## DATA EXCERPTS

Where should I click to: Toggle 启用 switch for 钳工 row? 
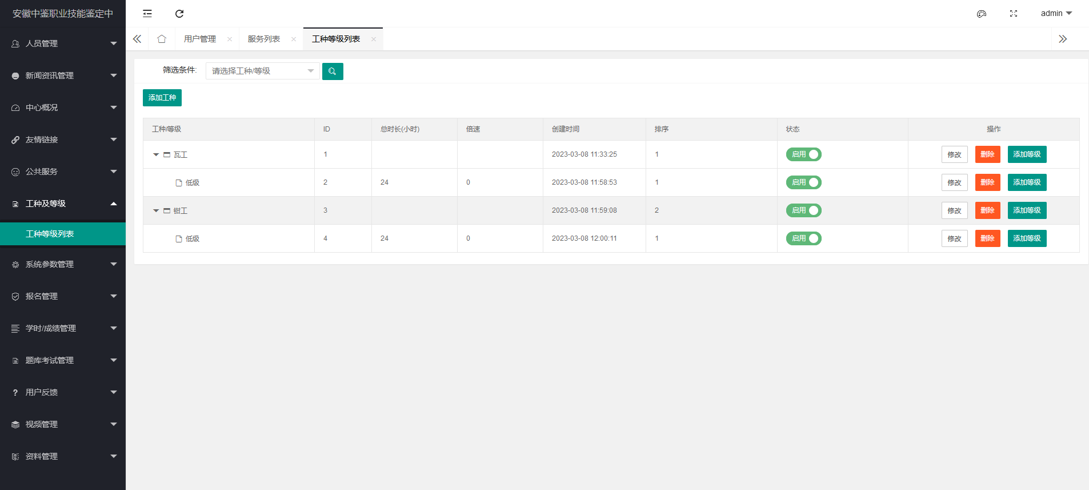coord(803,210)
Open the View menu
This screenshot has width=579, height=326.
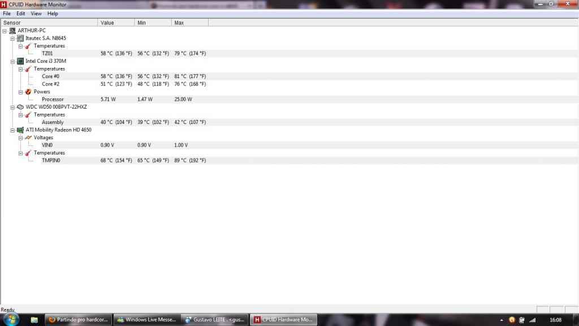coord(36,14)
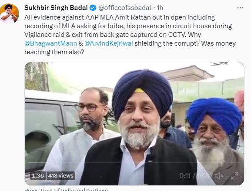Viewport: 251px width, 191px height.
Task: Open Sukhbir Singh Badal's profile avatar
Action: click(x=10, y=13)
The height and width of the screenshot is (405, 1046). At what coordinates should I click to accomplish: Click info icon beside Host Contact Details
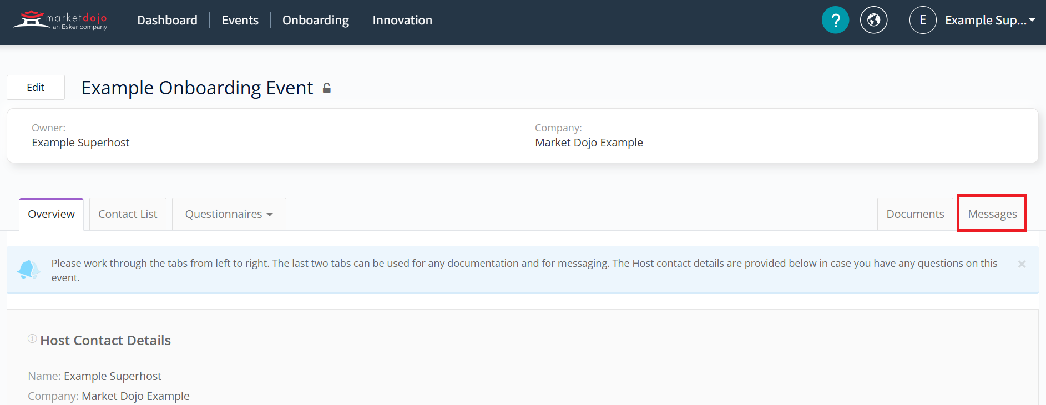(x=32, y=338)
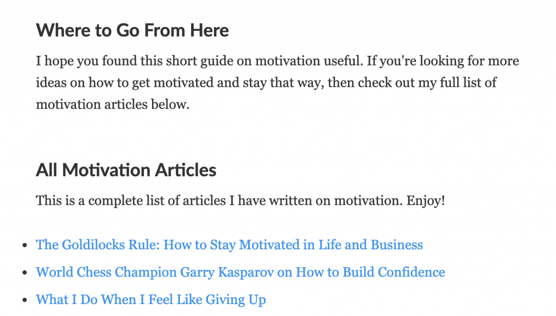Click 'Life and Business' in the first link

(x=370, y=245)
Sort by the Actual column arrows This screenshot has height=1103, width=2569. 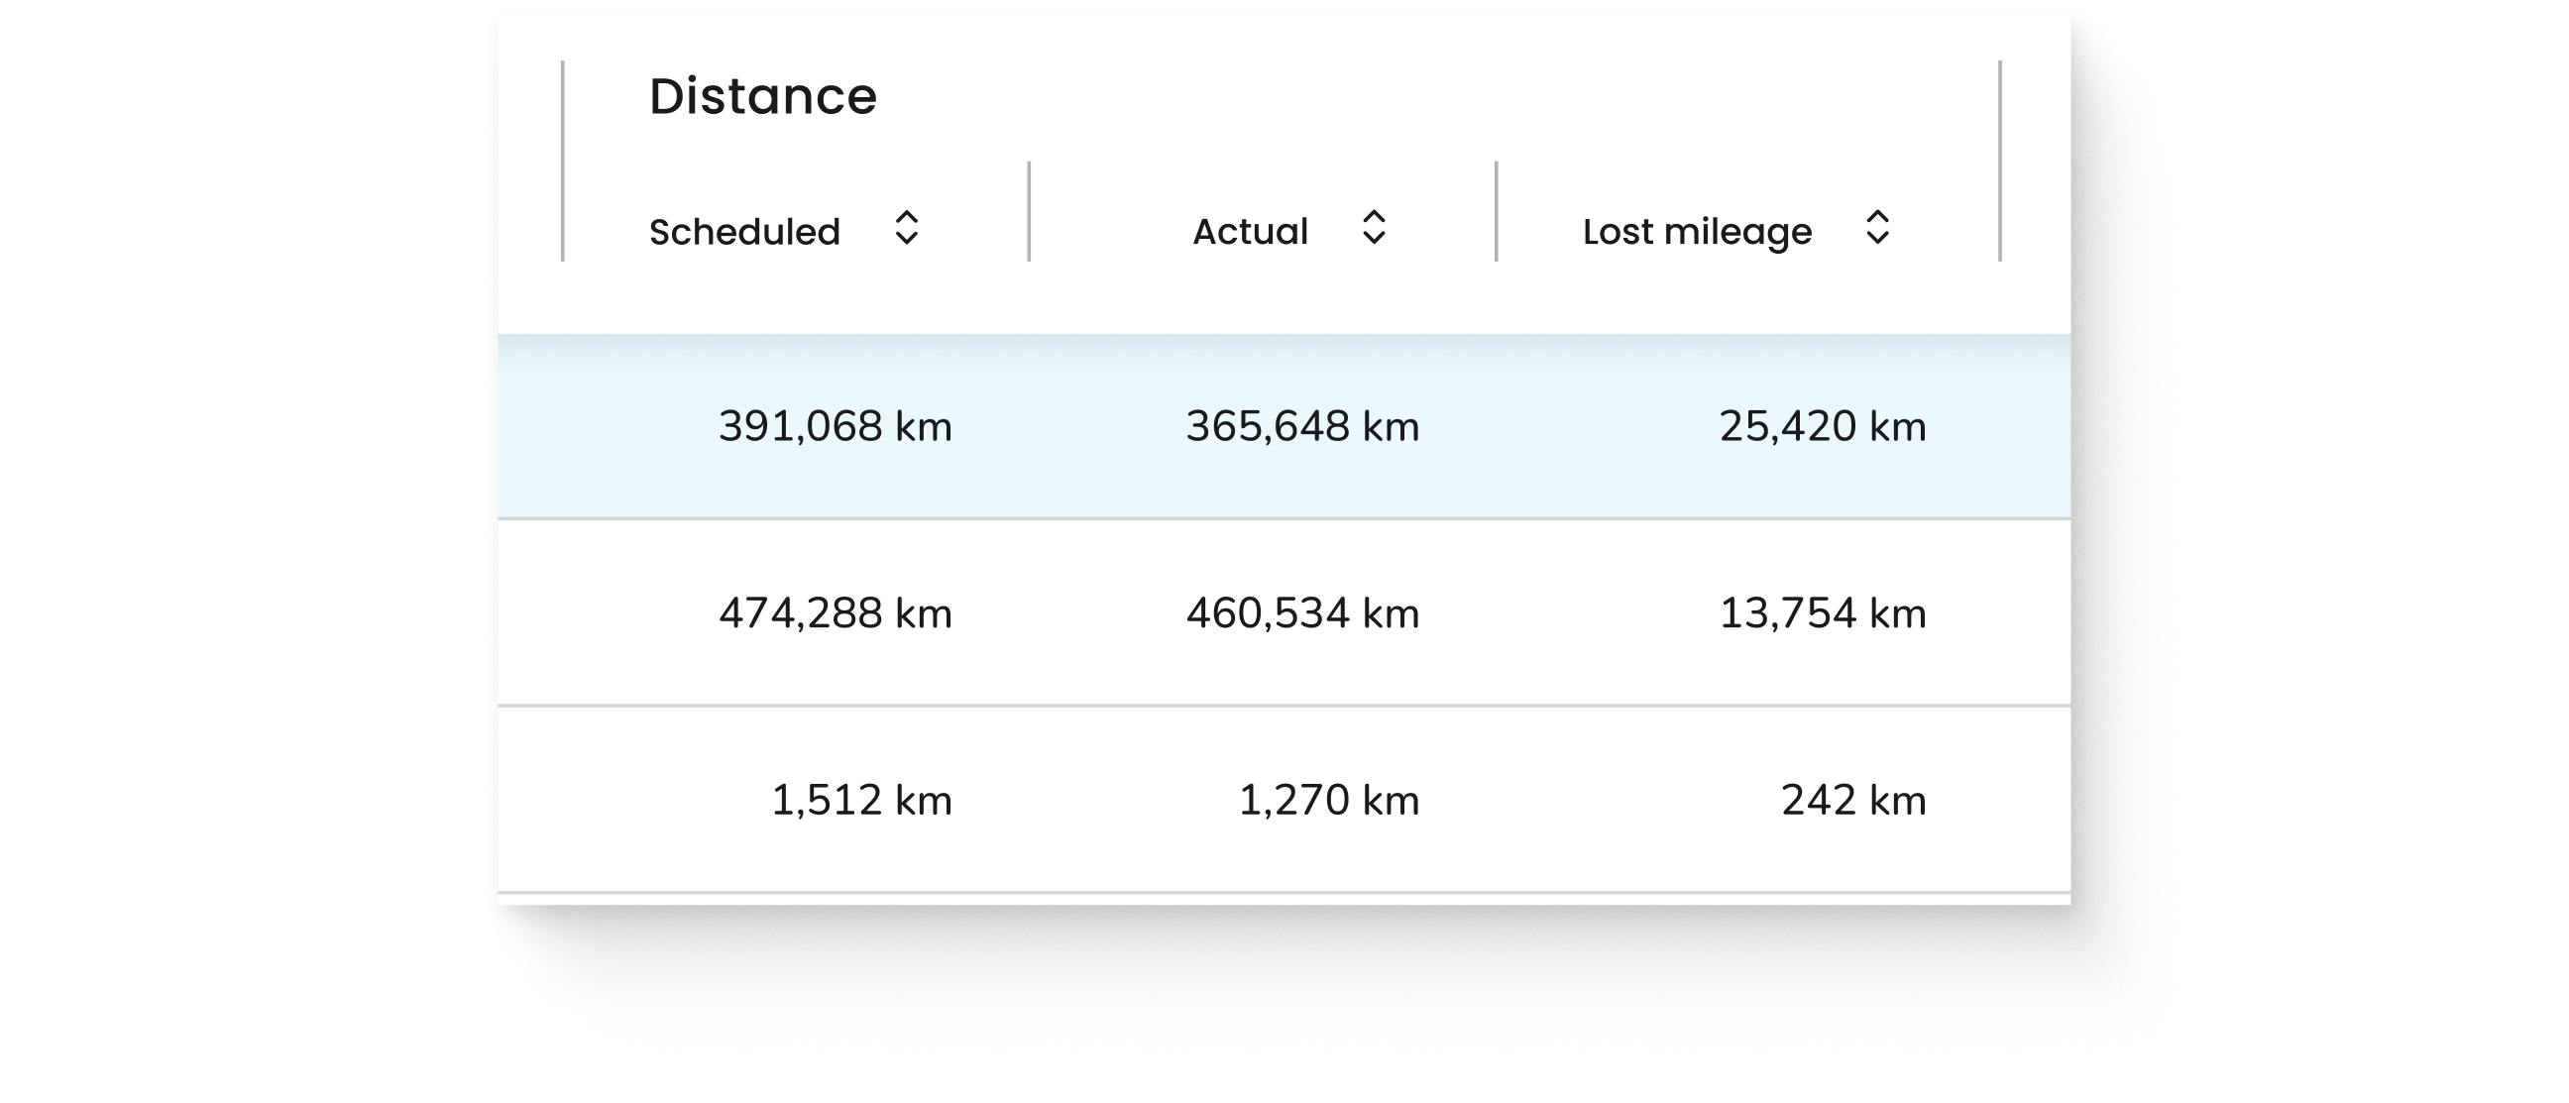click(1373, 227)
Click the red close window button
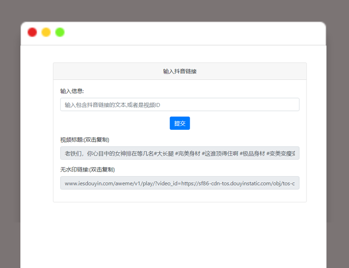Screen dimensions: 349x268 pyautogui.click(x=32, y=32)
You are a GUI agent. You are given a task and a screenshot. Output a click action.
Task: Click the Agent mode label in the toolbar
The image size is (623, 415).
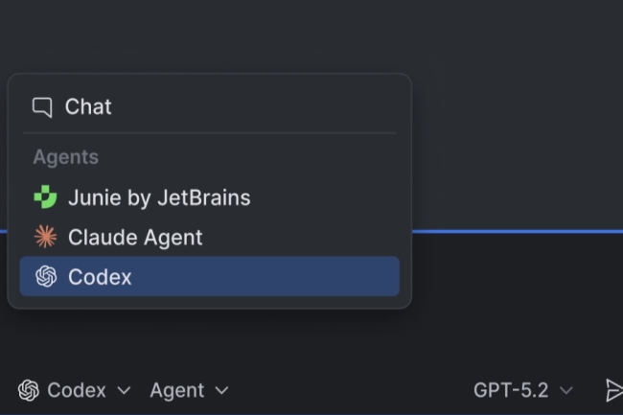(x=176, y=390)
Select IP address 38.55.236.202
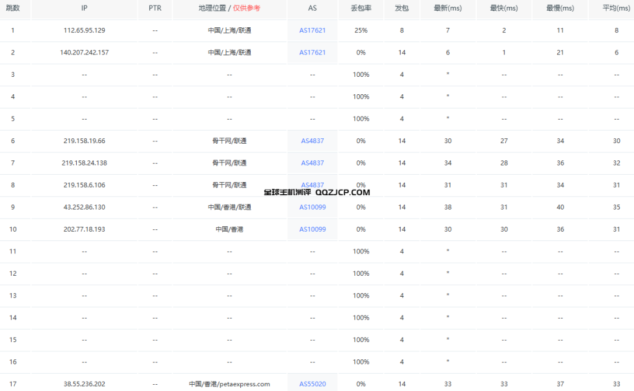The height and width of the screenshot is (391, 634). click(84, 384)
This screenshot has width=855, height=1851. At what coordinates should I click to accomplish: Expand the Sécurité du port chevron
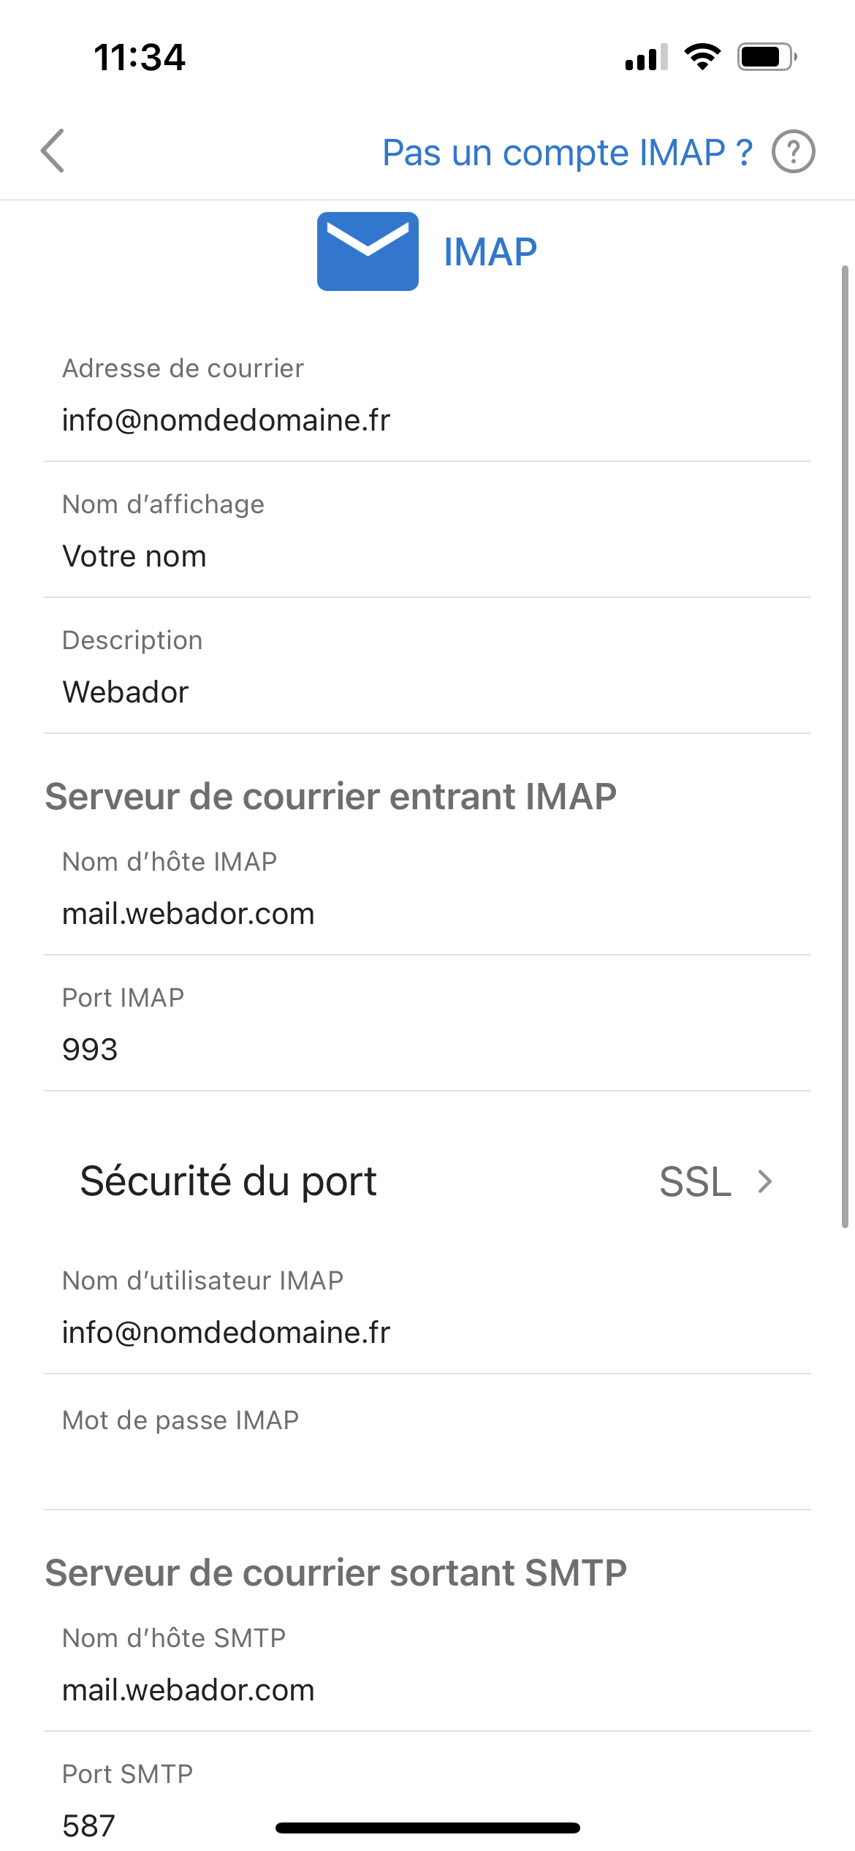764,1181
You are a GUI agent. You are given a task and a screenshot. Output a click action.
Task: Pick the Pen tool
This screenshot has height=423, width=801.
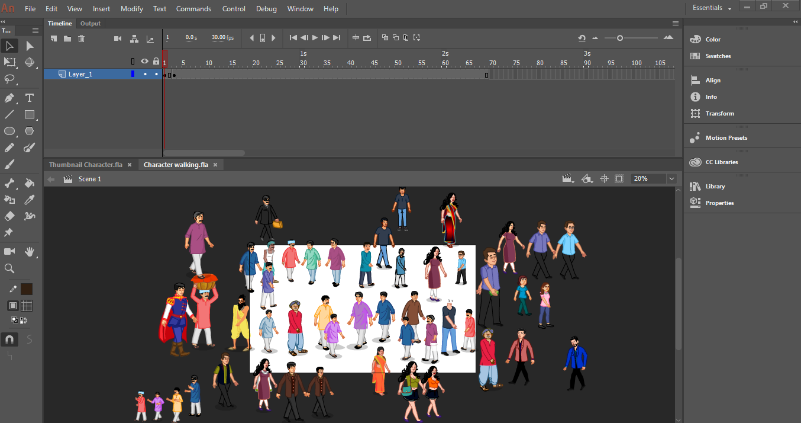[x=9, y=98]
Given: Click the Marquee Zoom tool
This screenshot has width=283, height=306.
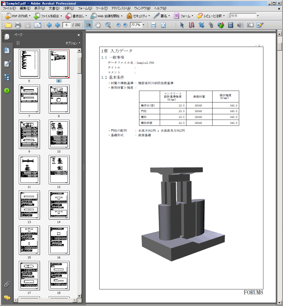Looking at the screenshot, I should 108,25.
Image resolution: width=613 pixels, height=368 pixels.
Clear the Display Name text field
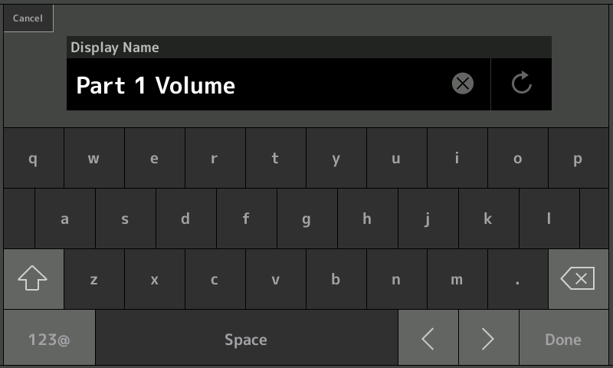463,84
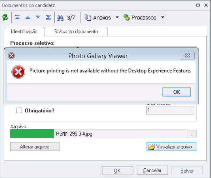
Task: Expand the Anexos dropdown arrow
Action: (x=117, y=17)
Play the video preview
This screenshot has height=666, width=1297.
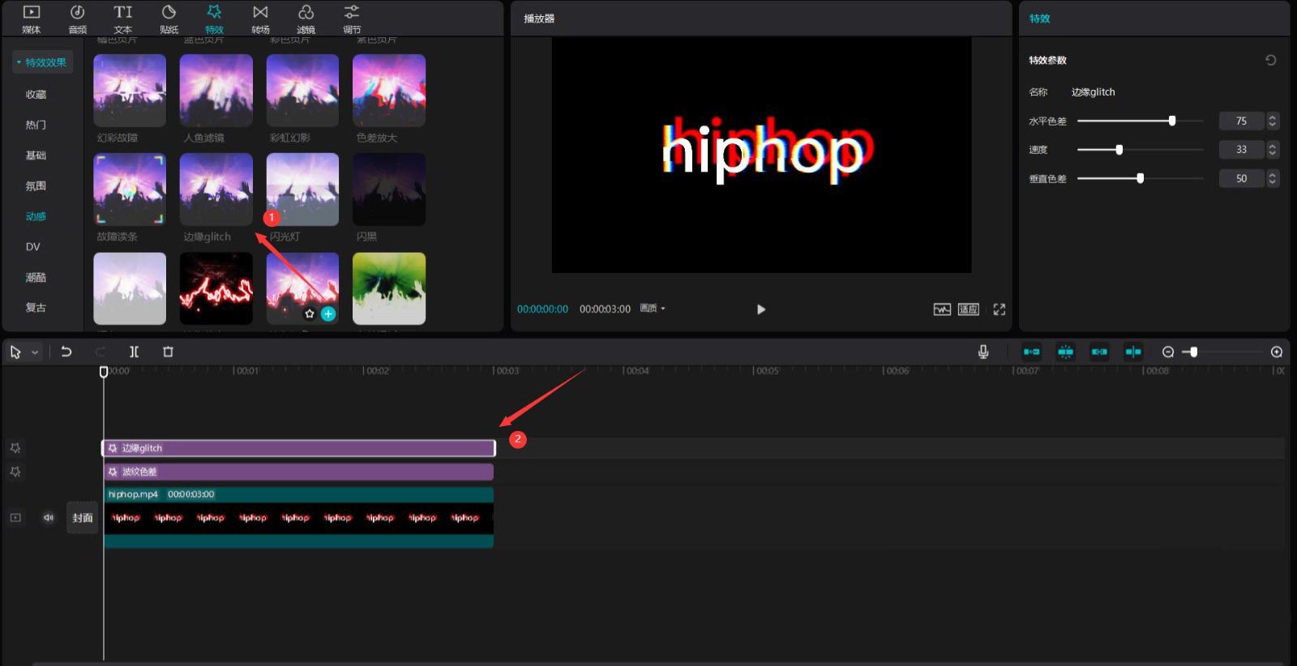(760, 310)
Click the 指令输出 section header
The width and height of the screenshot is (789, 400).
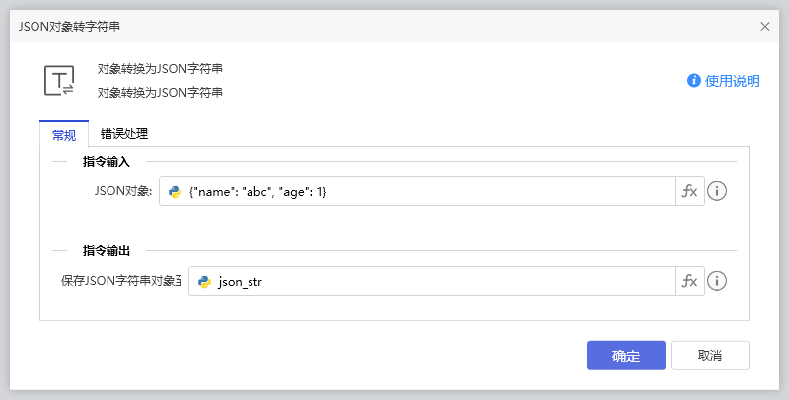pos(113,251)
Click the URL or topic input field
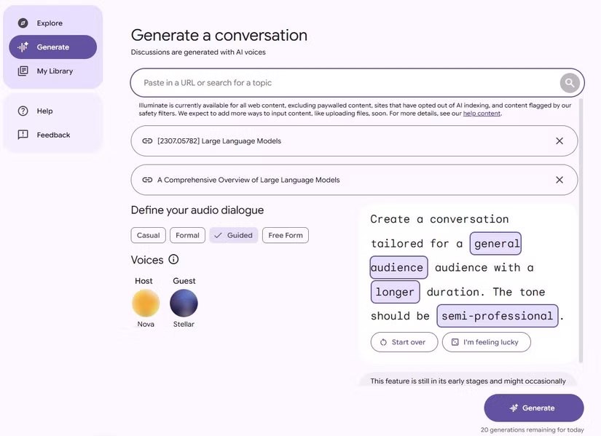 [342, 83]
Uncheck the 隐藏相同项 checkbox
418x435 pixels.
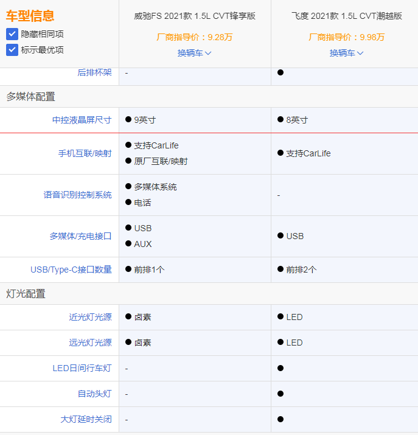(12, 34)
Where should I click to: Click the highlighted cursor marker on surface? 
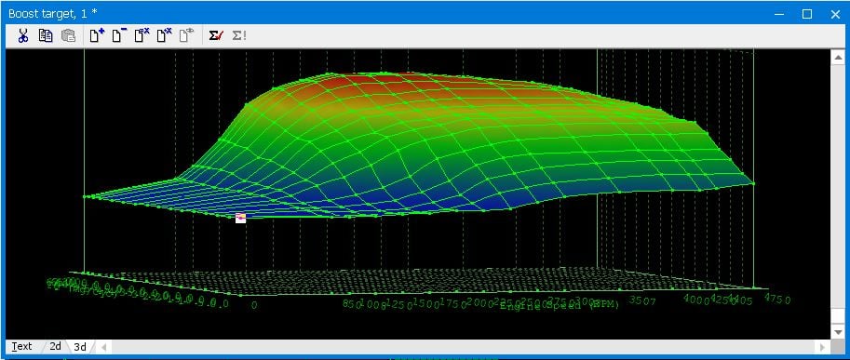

## DESCRIPTION OF THE TASK
From the line containing "The width and" to the final line of the entries, both included, transcribe every line exactly, omit the pictures, and add nothing more.

## SOLVED EXERCISE
The width and height of the screenshot is (789, 400).
pos(113,251)
Click the URL or topic input field
 [342, 83]
Uncheck the 隐藏相同项 checkbox
418x435 pixels.
(12, 34)
Where should I click to: Click the highlighted cursor marker on surface? 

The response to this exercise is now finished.